Auch bei einer Abschaffung der Hauptschule sollen Schüler in Hessen künftig ihren Hauptschulabschluss machen können. «Der Hauptschulabschluss wird bleiben», sagte Ministerpräsident Volker Bouffier (CDU) auf dem Landestag der Jungen Union in Obertshausen (Kreis Offenbach). In seiner Partei war Kritik laut geworden, die jüngst von der Landesschülervertretung vorgeschlagene Sekundarschule sei «die Einführung der Einheitsschule durch die Hintertür». Die schwarz-grüne Landesregierung hatte sich hinter den Vorschlag gestellt. In der «Sekundarschule» sollen Haupt- und Realschule zusammenfließen.

Das Ende der Hauptschule bedeutet nicht das Ende des Hauptschulabschlusses, betont Hessens Ministerpräsident Volker Bouffier. Foto: Staatskanzlei Hessen
Das Ende der Hauptschule bedeutet nicht das Ende des Hauptschulabschlusses, betont Hessens Ministerpräsident Volker Bouffier. Foto: Staatskanzlei Hessen

Bouffier entgegnete den Kritikern: «Wir geben die Hauptschule nicht auf, es gibt sie nur nicht mehr». Gerade einmal vier reine Hauptschulen gebe es noch in Hessen, drei in Frankfurt und eine in Wiesbaden.

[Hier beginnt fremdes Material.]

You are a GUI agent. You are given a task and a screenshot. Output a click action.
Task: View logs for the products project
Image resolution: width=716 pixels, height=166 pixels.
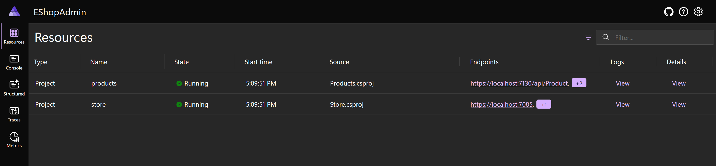(622, 83)
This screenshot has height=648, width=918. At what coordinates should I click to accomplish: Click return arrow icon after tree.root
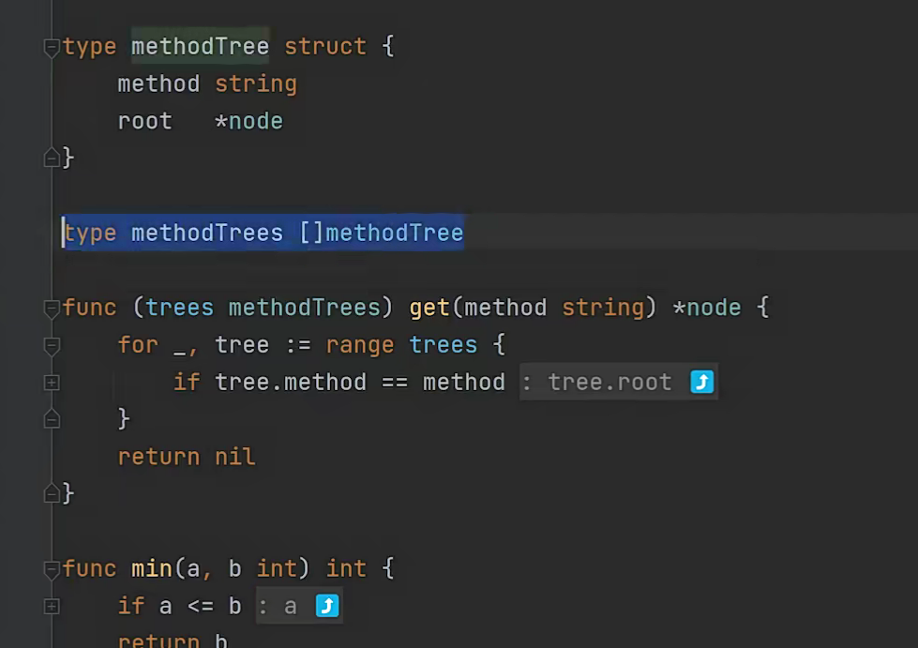tap(702, 383)
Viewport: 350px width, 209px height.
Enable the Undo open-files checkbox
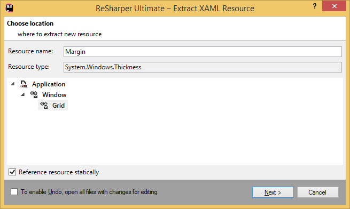[14, 192]
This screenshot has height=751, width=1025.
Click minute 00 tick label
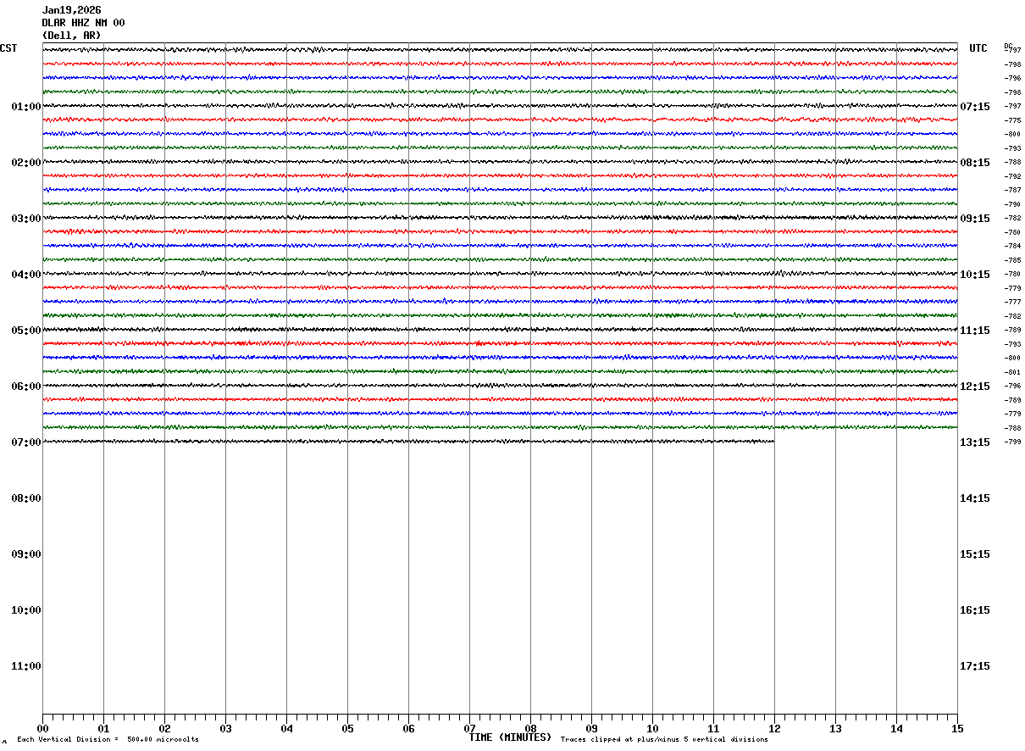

Kultusminister Alexander Lorz (CDU) hatte am Montag den Vorschlag der Landesschülervertretung (LSV) unterstützt, demzufolge das Schulsystem künftig nur noch auf zwei Säulen ruht: Gymnasien und Gesamtschulen. Zum zweiten Bereich sollen auch die neuen «Sekundarschulen» zählen. Nur weil ein Vorschlag von der LSV komme, müsse er nicht falsch sein, sagte Bouffier. Eine Änderung des dreigliedrigen Schulsystems in Hessen war in der CDU lange Zeit ein Tabuthema.

«Es geht nicht um die Hauptschule, es geht um die Hauptschüler», betonte Bouffier. Er bekannte sich zu einem ausdifferenzierten Schulsystem, in dem Schüler mit verschiedenen Fähigkeiten auch unterschiedliche Abschlüsse machen können. «Die Einheitsschule ist mit uns nicht zu machen», sagte er weiter.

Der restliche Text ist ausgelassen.